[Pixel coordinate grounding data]

----

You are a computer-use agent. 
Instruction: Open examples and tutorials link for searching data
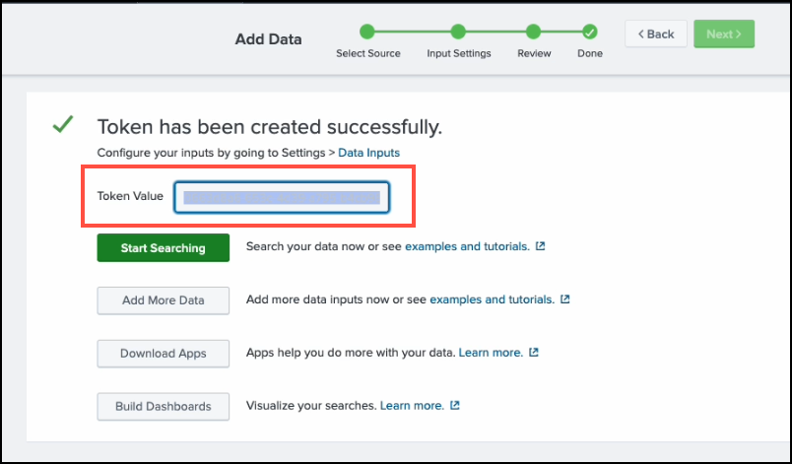(x=467, y=246)
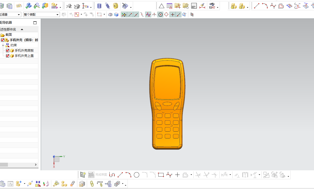314x189 pixels.
Task: Sort by the 述性部件名 column header
Action: [x=8, y=29]
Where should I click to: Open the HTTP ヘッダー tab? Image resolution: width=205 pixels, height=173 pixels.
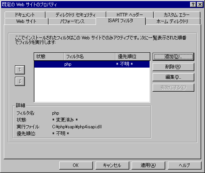tap(130, 15)
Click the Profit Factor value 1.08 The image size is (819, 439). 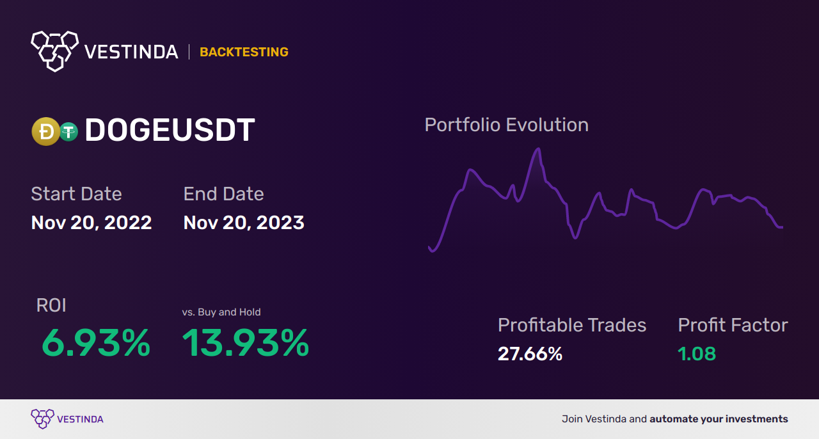696,353
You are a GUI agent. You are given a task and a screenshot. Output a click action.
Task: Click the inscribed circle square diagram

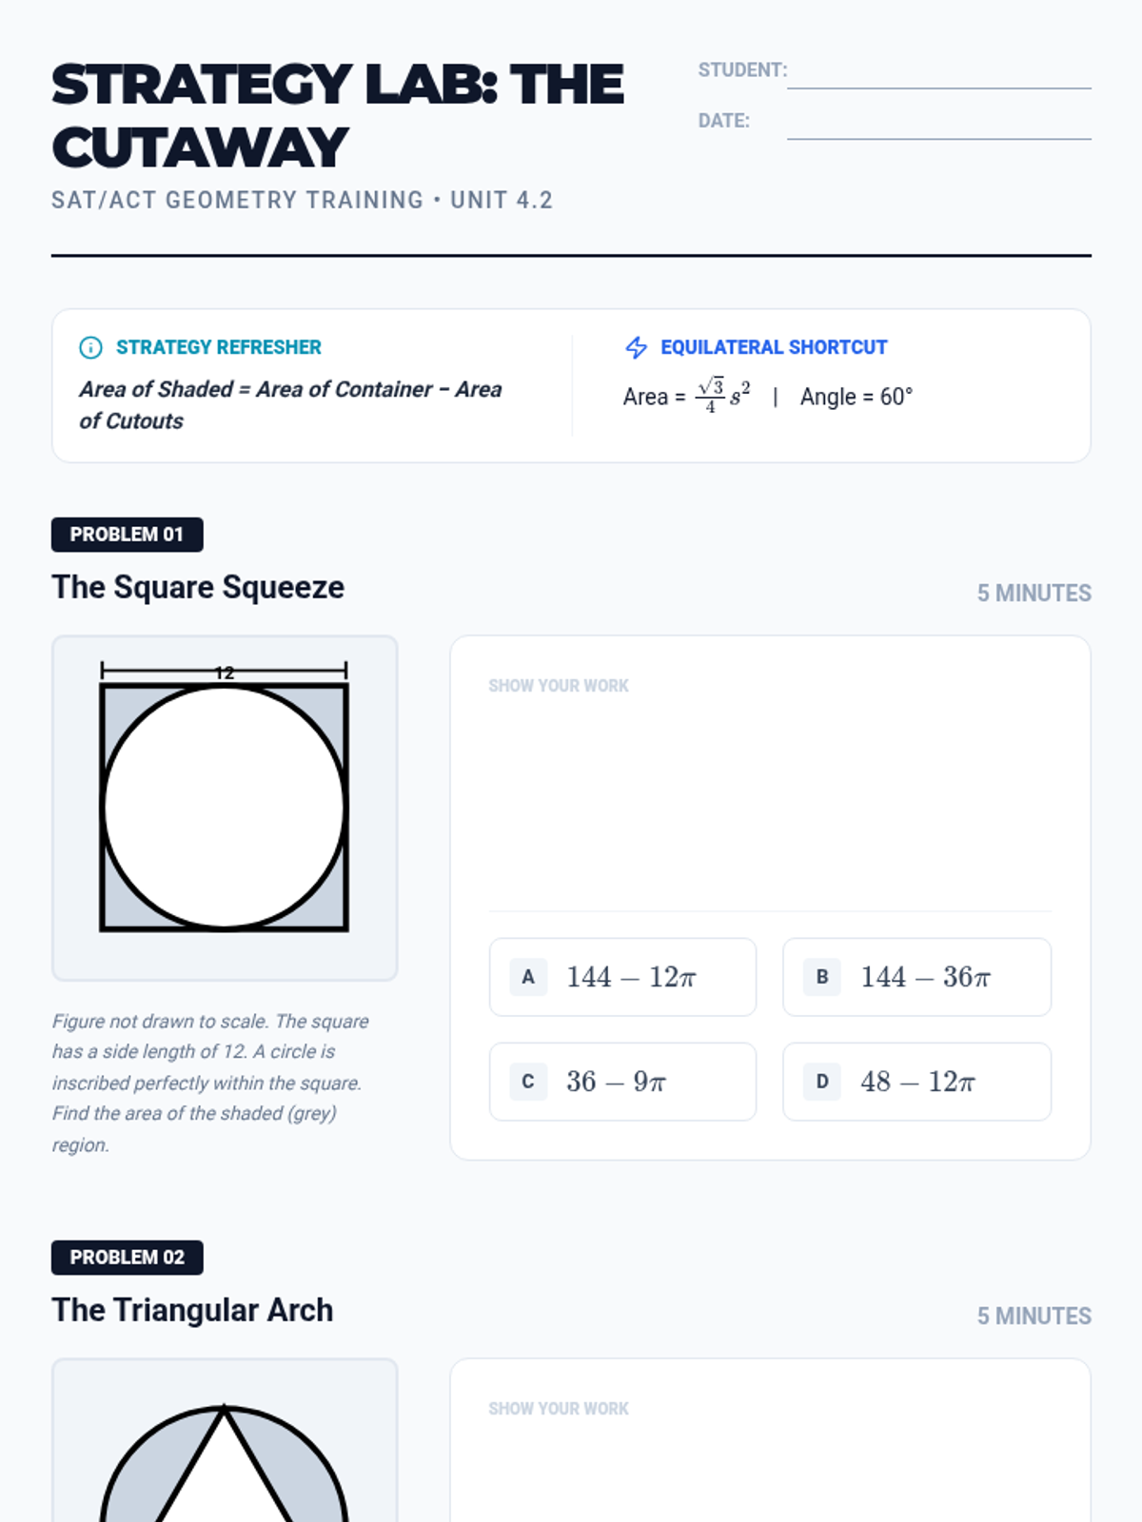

----

**Work item:** Find every line above where the word "agent" occurs, and copy that line.

**Response below:**
You are a computer-use agent. 
You are a GUI agent. You are given a task and a screenshot. Output a click action.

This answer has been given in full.